What had happened was: The Nets cast aside their usual uniforms and instead collectively donned a massive white flag in the final game of the regular season, which they lost 114-85 to the Cleveland Cavaliers. The game mercifully brought to an end a streak of uninspired, boring basketball the Nets largely played over the final two weeks.
The Nets made rest their first priority, as Deron Williams, Joe Johnson, Paul Pierce, Shaun Livingston, Kevin Garnett, Alan Anderson, and Mirza Teletovic sat this one out. Instead, the Nets fielded a vaunted five of Jorge Gutierrez, Marquis Teague, Marcus Thornton, Andray Blatche, and Jason Collins. Andrei Kirilenko and Mason Plumlee made appearances of the bench, which was weird, because I wasn’t used to seeing NBA players on the court when they got in the game.
That was: A chore. No one wanted to watch the Nets’ collection of also-rans come out and skirmish with a non-playoff game when the team clearly didn’t give a damn, and this was in many senses not even an NBA game.
Where they stand: After a few days of jockeying, the dust has settled. The Nets will take the No. 6 seed and play the Toronto Raptors, who beat the New York Knicks Wednesday to cement their spot in the No. 3 seed, in the first round of the playoffs. Game 1 will take place at the Air Canada Centre Saturday on ESPN. Time TBD. With the loss, the Nets locked a spot in Miami’s half of the Eastern Conference bracket, which means Brooklyn will play No. 2 Miami in the second round if the Nets advance and Miami takes care of business against No. 7 Charlotte.
This came amid much dismay that the Nets would have to play the Chicago Bulls in the first round once again. The No. 4 Bulls will instead play the No. 5 Washington Wizards.
The stats: Well, they weren’t great. Marcus Thornton led the Nets with 20 points on 6-of-19 shooting — and shoot he did. The cuffs were off for Thornton, who is not shy about shooting in the first place. This was an exhibition in gunning.
Andray Blatche posted 20 points (8-of-18 shooting) and 12 rebounds and featured his usual collection of moves and hilarity. Andrei Kirilenko MADE A PAIR OF FREE THROWS and I don’t care about anything else he did.
Jason Collins was set free to fire, logging eight points on eight shots. The lumbering big man played 39 minutes, and you have to figure he’ll never play that many in an NBA game again.
Shot Chart Rorschach Test: A Christmas-themed square donut.
Is Marquis Teague in the D-League yet? That’s a nope.
Game Grades: Read ’em here.
Was this wise? Maybe. Williams needed the rest. If Johnson needed it, he never would have told you so. Pierce has his shoulder thingy, and Garnett sweats a new ocean after each two-minute stint. There were reasons not to care, but there were also reasons to try and avoid Miami in the second round and stay in rhythm.

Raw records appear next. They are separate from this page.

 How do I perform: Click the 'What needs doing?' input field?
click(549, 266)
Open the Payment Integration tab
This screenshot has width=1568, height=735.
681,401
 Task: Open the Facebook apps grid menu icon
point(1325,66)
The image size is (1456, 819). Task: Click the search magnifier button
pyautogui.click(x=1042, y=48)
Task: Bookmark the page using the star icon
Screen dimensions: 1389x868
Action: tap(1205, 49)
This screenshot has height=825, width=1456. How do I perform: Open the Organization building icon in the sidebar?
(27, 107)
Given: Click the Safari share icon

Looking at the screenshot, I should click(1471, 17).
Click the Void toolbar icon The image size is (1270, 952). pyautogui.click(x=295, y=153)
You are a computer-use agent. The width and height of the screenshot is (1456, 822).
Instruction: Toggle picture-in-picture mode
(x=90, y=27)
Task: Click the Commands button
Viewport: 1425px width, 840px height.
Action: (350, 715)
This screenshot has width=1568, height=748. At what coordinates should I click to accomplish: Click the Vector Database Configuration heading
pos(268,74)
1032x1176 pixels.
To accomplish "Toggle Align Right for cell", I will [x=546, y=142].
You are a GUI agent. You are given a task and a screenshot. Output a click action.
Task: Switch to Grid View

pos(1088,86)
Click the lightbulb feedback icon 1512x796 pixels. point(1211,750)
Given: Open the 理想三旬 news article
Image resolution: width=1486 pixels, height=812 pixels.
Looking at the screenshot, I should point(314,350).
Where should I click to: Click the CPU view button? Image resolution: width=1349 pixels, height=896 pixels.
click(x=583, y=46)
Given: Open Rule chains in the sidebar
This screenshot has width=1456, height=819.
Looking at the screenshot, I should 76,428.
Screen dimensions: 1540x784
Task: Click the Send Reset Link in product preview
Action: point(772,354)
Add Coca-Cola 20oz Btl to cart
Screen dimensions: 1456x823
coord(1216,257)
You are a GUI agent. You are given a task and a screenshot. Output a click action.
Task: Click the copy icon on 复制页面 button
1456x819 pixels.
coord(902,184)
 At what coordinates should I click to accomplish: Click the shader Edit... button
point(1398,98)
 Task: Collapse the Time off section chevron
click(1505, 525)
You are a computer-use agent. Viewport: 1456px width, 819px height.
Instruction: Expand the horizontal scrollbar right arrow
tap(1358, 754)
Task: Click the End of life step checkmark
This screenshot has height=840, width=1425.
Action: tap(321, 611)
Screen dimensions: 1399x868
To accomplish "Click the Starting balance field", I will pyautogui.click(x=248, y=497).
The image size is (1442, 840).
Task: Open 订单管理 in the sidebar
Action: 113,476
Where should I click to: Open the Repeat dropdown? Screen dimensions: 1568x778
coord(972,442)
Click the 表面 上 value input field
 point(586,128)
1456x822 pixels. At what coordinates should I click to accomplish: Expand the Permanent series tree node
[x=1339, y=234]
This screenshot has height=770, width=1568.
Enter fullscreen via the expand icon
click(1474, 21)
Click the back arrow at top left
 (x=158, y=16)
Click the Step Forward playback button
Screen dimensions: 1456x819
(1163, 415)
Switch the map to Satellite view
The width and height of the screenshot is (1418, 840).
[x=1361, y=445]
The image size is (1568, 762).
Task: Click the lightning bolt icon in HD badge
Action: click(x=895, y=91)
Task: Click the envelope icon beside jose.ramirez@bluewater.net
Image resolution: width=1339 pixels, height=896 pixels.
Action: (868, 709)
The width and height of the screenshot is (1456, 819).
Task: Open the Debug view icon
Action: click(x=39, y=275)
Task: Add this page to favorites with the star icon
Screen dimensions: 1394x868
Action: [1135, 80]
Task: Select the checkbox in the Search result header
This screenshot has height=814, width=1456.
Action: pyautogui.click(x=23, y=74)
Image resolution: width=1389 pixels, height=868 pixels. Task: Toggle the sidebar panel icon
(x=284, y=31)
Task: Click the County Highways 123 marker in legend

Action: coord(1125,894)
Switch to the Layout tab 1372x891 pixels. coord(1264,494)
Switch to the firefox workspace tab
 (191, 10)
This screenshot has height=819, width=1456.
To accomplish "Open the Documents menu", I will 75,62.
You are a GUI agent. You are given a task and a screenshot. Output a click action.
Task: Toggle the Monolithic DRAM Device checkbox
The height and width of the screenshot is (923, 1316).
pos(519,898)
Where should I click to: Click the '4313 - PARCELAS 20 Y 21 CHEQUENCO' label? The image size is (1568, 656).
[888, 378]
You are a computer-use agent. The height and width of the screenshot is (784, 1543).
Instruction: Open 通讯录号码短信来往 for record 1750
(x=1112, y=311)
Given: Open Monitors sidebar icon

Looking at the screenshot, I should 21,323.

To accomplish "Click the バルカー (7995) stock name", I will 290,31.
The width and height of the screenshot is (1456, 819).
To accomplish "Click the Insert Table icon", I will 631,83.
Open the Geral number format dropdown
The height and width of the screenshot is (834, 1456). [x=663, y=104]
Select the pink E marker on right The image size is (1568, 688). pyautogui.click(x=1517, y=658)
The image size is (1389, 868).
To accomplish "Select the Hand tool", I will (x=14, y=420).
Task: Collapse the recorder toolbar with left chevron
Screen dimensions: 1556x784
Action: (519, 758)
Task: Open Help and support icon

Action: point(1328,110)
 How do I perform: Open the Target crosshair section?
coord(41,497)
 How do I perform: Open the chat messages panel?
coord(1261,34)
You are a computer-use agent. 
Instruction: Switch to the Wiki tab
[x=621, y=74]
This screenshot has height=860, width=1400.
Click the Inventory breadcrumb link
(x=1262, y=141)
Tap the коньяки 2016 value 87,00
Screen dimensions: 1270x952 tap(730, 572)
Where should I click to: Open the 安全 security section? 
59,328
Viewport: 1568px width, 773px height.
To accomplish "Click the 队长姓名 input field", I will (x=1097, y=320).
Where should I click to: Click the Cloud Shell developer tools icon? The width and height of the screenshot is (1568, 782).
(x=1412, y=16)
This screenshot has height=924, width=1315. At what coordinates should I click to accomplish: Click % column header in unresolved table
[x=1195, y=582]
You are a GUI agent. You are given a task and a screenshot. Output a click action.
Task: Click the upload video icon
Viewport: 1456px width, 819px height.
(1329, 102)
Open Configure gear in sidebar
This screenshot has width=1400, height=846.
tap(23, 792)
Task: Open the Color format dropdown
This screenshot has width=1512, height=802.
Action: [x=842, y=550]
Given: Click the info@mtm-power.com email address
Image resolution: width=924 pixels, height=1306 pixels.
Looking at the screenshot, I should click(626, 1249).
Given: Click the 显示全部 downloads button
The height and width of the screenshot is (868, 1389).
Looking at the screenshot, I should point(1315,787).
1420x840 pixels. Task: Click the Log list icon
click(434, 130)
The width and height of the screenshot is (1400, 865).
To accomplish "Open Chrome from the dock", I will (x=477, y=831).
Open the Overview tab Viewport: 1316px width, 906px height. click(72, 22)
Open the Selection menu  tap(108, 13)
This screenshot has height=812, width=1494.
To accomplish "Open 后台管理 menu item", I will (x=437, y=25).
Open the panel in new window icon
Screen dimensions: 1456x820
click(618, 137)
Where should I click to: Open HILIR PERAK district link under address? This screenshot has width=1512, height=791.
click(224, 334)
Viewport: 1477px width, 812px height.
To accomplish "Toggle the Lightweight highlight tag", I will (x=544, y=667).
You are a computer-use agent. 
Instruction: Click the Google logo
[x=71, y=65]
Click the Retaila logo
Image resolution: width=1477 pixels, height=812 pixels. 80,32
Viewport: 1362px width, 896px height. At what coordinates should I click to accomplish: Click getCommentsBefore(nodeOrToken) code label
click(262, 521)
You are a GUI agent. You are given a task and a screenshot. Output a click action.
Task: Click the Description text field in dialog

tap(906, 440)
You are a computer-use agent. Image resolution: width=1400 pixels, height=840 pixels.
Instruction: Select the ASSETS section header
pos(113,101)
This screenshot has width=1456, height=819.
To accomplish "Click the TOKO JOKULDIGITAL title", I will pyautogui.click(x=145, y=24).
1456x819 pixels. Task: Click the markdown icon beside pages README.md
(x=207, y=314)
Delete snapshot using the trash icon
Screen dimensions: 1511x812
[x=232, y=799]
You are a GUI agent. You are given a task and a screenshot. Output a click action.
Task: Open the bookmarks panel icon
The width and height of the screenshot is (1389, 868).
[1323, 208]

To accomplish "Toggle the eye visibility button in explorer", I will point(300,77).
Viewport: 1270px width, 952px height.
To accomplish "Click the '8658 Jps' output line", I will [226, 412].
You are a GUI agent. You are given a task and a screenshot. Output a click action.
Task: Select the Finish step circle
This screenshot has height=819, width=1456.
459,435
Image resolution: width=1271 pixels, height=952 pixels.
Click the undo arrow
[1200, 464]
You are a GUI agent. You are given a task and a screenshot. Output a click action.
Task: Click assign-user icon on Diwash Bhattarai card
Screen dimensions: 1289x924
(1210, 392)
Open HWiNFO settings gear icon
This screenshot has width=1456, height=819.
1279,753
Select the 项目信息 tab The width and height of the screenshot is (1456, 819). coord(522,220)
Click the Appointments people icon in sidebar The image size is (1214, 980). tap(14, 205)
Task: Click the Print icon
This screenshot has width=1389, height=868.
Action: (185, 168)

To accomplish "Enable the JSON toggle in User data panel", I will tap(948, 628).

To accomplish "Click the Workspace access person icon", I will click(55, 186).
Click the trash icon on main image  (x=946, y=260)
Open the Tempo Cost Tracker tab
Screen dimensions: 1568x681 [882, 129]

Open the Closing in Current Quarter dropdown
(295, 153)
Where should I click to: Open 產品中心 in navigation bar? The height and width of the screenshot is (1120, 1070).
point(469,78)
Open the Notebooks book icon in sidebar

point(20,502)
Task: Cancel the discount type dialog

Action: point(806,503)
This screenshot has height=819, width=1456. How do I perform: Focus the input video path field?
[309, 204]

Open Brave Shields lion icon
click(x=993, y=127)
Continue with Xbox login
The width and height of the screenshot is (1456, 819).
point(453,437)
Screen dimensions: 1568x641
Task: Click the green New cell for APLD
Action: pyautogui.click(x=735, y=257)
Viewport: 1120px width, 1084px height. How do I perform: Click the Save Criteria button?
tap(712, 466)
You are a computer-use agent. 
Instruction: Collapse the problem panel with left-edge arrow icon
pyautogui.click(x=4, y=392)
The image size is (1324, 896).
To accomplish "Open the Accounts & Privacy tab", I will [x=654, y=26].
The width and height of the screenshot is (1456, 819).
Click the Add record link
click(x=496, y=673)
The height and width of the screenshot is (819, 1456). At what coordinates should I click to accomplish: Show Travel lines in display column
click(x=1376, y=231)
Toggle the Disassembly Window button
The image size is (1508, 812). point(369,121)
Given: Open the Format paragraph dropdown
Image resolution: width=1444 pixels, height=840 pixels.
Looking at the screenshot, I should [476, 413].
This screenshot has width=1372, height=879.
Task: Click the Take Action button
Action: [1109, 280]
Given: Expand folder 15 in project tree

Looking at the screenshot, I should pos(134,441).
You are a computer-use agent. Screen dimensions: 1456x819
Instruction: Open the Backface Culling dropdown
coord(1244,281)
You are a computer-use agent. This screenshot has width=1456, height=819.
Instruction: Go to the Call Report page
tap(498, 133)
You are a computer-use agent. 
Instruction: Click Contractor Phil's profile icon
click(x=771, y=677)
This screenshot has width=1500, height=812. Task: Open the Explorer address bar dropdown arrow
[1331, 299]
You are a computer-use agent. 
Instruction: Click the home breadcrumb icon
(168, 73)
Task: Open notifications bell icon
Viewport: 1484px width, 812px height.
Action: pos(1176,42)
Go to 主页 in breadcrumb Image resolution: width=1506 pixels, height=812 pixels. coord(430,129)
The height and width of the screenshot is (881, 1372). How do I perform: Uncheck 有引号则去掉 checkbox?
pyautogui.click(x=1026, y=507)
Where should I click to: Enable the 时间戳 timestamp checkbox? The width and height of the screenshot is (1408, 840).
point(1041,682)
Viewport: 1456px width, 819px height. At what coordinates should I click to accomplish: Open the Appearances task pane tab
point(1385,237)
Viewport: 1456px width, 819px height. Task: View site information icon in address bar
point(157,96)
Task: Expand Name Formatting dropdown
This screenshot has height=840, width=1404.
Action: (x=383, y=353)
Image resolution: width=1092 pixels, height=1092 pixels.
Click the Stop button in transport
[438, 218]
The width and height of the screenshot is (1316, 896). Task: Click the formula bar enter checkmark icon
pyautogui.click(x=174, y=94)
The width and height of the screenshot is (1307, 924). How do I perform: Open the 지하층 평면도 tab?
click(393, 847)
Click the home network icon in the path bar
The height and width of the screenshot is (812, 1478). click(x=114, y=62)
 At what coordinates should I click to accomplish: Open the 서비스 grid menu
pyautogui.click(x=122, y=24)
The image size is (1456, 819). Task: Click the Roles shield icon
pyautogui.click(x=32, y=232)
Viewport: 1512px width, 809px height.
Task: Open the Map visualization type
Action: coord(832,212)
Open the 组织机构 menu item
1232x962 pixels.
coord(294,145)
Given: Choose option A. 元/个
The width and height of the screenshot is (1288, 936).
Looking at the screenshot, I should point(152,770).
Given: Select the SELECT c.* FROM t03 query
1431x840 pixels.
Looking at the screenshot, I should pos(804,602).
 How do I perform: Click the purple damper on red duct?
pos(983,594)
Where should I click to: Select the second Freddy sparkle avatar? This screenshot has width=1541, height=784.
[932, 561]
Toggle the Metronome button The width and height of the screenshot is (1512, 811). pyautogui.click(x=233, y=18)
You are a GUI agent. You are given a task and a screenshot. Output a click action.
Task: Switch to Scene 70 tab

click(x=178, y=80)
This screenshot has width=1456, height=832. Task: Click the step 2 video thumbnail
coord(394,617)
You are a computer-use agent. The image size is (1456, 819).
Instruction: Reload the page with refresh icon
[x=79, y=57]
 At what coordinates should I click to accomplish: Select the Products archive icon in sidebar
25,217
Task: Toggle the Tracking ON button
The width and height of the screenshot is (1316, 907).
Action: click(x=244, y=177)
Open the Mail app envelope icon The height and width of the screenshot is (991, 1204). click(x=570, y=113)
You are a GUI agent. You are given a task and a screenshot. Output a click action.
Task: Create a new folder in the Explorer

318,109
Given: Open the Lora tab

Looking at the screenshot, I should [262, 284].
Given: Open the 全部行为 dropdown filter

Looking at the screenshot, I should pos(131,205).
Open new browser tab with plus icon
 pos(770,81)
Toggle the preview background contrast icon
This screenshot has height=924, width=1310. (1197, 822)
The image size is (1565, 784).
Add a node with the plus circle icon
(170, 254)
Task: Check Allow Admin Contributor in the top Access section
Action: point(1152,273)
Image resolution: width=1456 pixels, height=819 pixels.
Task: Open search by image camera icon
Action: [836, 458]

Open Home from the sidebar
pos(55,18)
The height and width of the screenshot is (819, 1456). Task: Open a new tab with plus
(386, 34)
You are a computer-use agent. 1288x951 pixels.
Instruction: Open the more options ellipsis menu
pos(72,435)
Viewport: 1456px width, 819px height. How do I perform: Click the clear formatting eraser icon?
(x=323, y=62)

Also, I take a little more seriously Jason Kidd’s assertion that Garnett’s minutes load won’t increase in the playoffs given that he had absolutely no chance to increase it incrementally during the regular season. The Nets can probably only count on him for 22 minutes a game in the postseason.
The Nets’ starting lineup tonight is….something. pic.twitter.com/RhYz7lp9JX
— SB Nation NBA (@SBNationNBA) April 17, 2014
Shaun Livingston, not doin’ things: He didn’t play. That toe is really actin’ up.
Can you give me a comparison for the number of fast-break dunks the Nets gave up in the second half? Sure thing!
I don’t know how many fast-break dunks the Cavs have in this half, but it’s greater than the number of Fs the Nets give about this game.
— The Brooklyn Game (@TheBKGame) April 17, 2014
Across the river: The Knicks lost to the Toronto Raptors, putting to bed their miserable season and giving them 37 wins, matching the SCHOENE projection that Knicks fans were quick to call absurd before the season began.
Next up: The Nets start what they’ve been building toward since Jan. 1. Saturday they get to show that they really were built for the playoffs.